The data below should be duplicated in full, unchanged.

_RECORDED INFORMATION_.
· · · · ·

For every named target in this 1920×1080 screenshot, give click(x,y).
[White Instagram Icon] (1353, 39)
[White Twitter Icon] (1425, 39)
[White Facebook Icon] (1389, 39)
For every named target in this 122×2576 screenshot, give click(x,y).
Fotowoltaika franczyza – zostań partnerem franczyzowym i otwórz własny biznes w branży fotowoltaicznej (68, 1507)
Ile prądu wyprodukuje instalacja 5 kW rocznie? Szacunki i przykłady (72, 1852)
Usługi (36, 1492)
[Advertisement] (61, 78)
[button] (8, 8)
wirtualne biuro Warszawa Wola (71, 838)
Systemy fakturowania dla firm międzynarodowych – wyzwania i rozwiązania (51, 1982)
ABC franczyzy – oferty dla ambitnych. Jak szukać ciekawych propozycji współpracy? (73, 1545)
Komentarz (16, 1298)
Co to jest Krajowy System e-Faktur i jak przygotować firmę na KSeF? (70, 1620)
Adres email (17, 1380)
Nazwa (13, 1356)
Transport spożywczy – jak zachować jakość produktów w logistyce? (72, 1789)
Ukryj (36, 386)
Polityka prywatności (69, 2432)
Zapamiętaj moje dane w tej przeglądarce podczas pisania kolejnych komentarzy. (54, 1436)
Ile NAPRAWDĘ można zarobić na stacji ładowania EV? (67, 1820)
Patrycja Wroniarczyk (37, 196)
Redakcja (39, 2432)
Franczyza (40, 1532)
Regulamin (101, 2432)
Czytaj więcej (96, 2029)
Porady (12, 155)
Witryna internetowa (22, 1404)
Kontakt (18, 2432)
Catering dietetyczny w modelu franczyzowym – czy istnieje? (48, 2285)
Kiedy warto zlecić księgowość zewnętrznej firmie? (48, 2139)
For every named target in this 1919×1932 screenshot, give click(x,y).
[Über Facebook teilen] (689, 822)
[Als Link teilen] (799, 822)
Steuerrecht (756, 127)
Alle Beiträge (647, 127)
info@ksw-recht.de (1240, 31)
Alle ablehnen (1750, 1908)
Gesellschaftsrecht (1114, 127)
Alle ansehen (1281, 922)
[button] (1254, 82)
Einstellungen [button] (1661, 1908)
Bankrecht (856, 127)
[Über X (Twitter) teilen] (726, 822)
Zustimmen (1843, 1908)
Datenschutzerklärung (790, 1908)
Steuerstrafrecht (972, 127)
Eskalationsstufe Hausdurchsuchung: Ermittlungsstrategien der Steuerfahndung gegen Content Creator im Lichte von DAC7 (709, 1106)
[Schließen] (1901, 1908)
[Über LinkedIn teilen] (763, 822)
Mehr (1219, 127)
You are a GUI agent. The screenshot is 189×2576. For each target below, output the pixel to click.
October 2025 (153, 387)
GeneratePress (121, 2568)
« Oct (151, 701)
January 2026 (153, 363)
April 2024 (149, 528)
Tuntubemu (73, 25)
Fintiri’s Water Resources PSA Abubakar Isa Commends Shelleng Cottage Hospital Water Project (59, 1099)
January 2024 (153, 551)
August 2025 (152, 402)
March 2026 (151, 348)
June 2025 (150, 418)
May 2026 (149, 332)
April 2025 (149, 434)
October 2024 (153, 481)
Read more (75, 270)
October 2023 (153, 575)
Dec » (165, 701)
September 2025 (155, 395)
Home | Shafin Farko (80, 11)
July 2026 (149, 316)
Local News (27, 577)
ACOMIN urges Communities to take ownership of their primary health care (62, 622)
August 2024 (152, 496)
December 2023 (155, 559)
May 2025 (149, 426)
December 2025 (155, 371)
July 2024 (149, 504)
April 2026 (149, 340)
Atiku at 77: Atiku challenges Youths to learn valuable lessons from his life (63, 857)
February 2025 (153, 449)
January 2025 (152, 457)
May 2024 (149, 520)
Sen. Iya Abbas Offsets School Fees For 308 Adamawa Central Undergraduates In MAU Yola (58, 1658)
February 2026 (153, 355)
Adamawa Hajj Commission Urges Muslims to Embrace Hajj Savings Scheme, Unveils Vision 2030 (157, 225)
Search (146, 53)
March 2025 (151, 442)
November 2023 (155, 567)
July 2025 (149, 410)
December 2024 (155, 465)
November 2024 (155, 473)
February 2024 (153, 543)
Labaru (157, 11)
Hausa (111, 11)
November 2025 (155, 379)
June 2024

· · · · ·

_WRITTEN SOLUTION_.
For every named target in this 1920×1080 screenshot, give click(x,y).
[White Instagram Icon] (1353, 39)
[White Twitter Icon] (1425, 39)
[White Facebook Icon] (1389, 39)
For every named target in this 122×2576 screenshot, give click(x,y).
Fotowoltaika franczyza – zostań partnerem franczyzowym i otwórz własny biznes w branży fotowoltaicznej (68, 1507)
Ile prądu wyprodukuje instalacja 5 kW rocznie? Szacunki i przykłady (72, 1852)
Usługi (36, 1492)
[Advertisement] (61, 78)
[button] (8, 8)
wirtualne biuro Warszawa Wola (71, 838)
Systemy fakturowania dla firm międzynarodowych – wyzwania i rozwiązania (51, 1982)
ABC franczyzy – oferty dla ambitnych. Jak szukać ciekawych propozycji współpracy? (73, 1545)
Komentarz (16, 1298)
Co to jest Krajowy System e-Faktur i jak przygotować firmę na KSeF? (70, 1620)
Adres email (17, 1380)
Nazwa (13, 1356)
Transport spożywczy – jak zachować jakość produktów w logistyce? (72, 1789)
Ukryj (36, 386)
Polityka prywatności (69, 2432)
Zapamiętaj moje dane w tej przeglądarce podczas pisania kolejnych komentarzy. (54, 1436)
Ile NAPRAWDĘ można zarobić na stacji ładowania EV? (67, 1820)
Patrycja Wroniarczyk (37, 196)
Redakcja (39, 2432)
Franczyza (40, 1532)
Regulamin (101, 2432)
Czytaj więcej (96, 2029)
Porady (12, 155)
Witryna internetowa (22, 1404)
Kontakt (18, 2432)
Catering dietetyczny w modelu franczyzowym – czy istnieje? (48, 2285)
Kiedy warto zlecić księgowość zewnętrznej firmie? (48, 2139)
For every named target in this 1919×1932 screenshot, give click(x,y).
[Über Facebook teilen] (689, 822)
[Als Link teilen] (799, 822)
Steuerrecht (756, 127)
Alle Beiträge (647, 127)
info@ksw-recht.de (1240, 31)
Alle ablehnen (1750, 1908)
Gesellschaftsrecht (1114, 127)
Alle ansehen (1281, 922)
[button] (1254, 82)
Einstellungen [button] (1661, 1908)
Bankrecht (856, 127)
[Über X (Twitter) teilen] (726, 822)
Zustimmen (1843, 1908)
Datenschutzerklärung (790, 1908)
Steuerstrafrecht (972, 127)
Eskalationsstufe Hausdurchsuchung: Ermittlungsstrategien der Steuerfahndung gegen Content Creator im Lichte von DAC7 (709, 1106)
[Schließen] (1901, 1908)
[Über LinkedIn teilen] (763, 822)
Mehr (1219, 127)
You are a GUI agent. The screenshot is 189×2576. For each target below, output the pixel to click.
October 2025 (153, 387)
GeneratePress (121, 2568)
« Oct (151, 701)
January 2026 (153, 363)
April 2024 (149, 528)
Tuntubemu (73, 25)
Fintiri’s Water Resources PSA Abubakar Isa Commends Shelleng Cottage Hospital Water Project (59, 1099)
January 2024 (153, 551)
August 2025 (152, 402)
March 2026 (151, 348)
June 2025 (150, 418)
May 2026 (149, 332)
April 2025 (149, 434)
October 2024 (153, 481)
Read more (75, 270)
October 2023 (153, 575)
Dec » (165, 701)
September 2025 (155, 395)
Home | Shafin Farko (80, 11)
July 2026 (149, 316)
Local News (27, 577)
ACOMIN urges Communities to take ownership of their primary health care (62, 622)
August 2024 (152, 496)
December 2023 (155, 559)
May 2025 (149, 426)
December 2025 (155, 371)
July 2024 (149, 504)
April 2026 (149, 340)
Atiku at 77: Atiku challenges Youths to learn valuable lessons from his life (63, 857)
February 2025 (153, 449)
January 2025 (152, 457)
May 2024 (149, 520)
Sen. Iya Abbas Offsets School Fees For 308 Adamawa Central Undergraduates In MAU Yola (58, 1658)
February 2026 (153, 355)
Adamawa Hajj Commission Urges Muslims to Embrace Hajj Savings Scheme, Unveils Vision 2030 (157, 225)
Search (146, 53)
March 2025 (151, 442)
November 2023 (155, 567)
July 2025 (149, 410)
December 2024 (155, 465)
November 2024 (155, 473)
February 2024 (153, 543)
Labaru (157, 11)
Hausa (111, 11)
November 2025 (155, 379)
June 2024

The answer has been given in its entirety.